=== Exercise ===
Find each line of the data below that contains the string "screenshot" and copy it out. Letter case counts.

=== Dataset rows ===

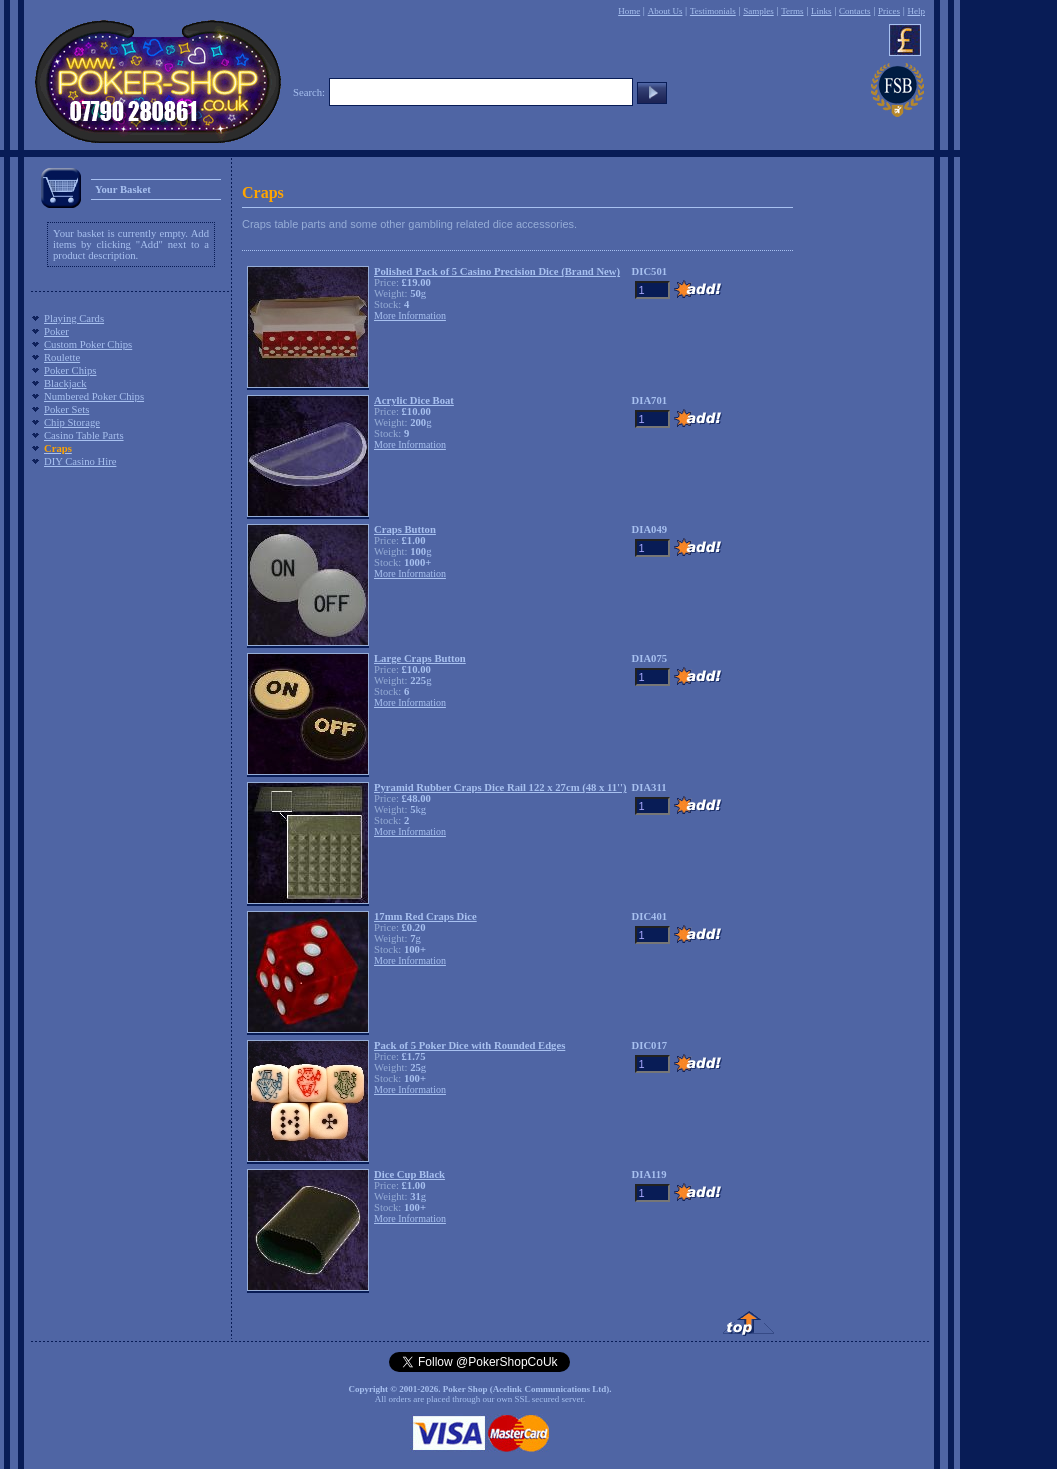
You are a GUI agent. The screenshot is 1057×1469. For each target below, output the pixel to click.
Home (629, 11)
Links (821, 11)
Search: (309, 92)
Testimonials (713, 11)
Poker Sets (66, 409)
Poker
...
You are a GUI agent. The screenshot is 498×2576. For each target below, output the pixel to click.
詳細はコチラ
--
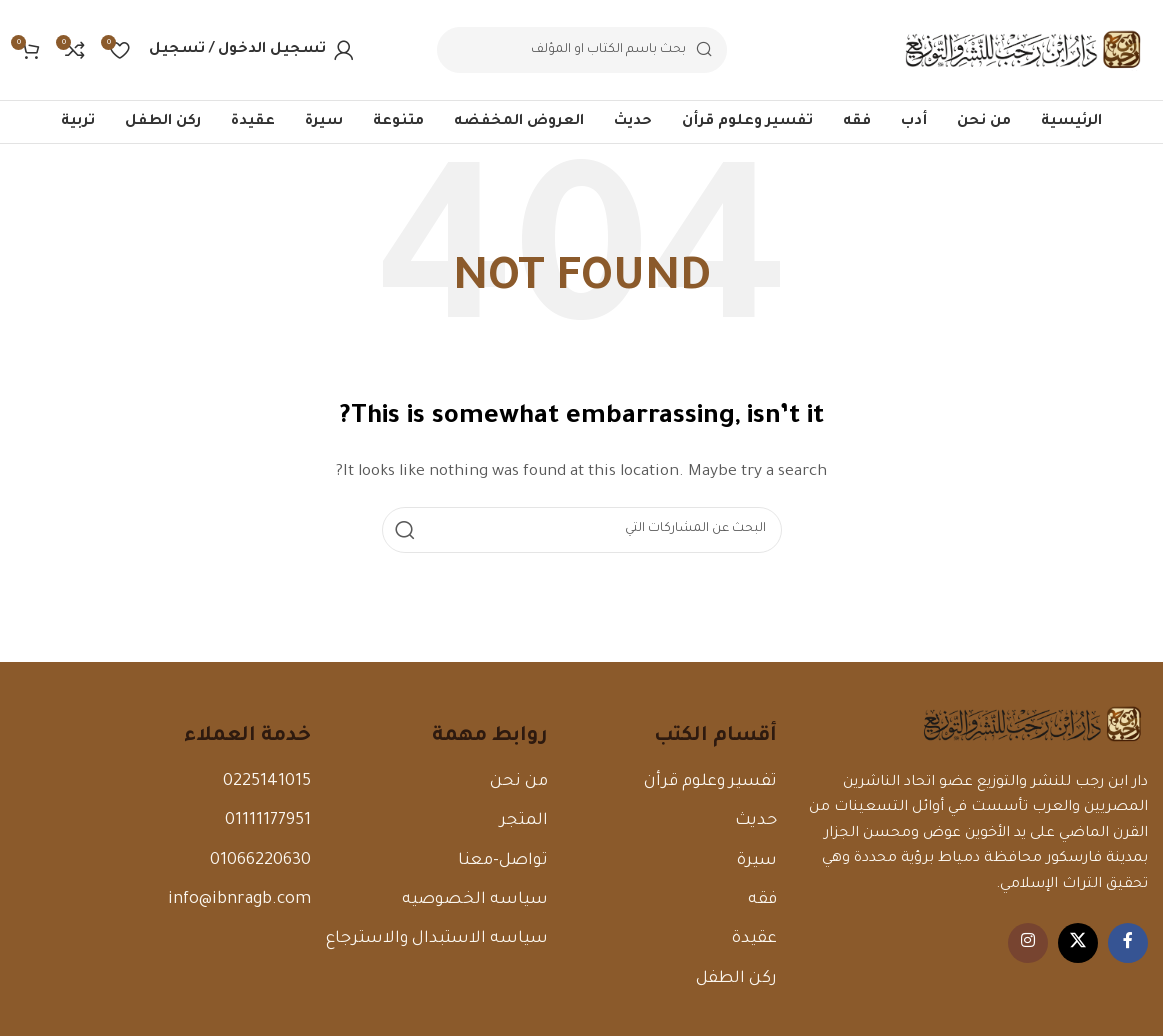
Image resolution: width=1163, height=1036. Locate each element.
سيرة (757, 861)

=== Exercise solution ===
You are a GUI agent. The screenshot is 1057×1469. For each target below, output the pixel to click.
You are a GUI agent. The screenshot is 498×2576. For each target below, output the pixel to click.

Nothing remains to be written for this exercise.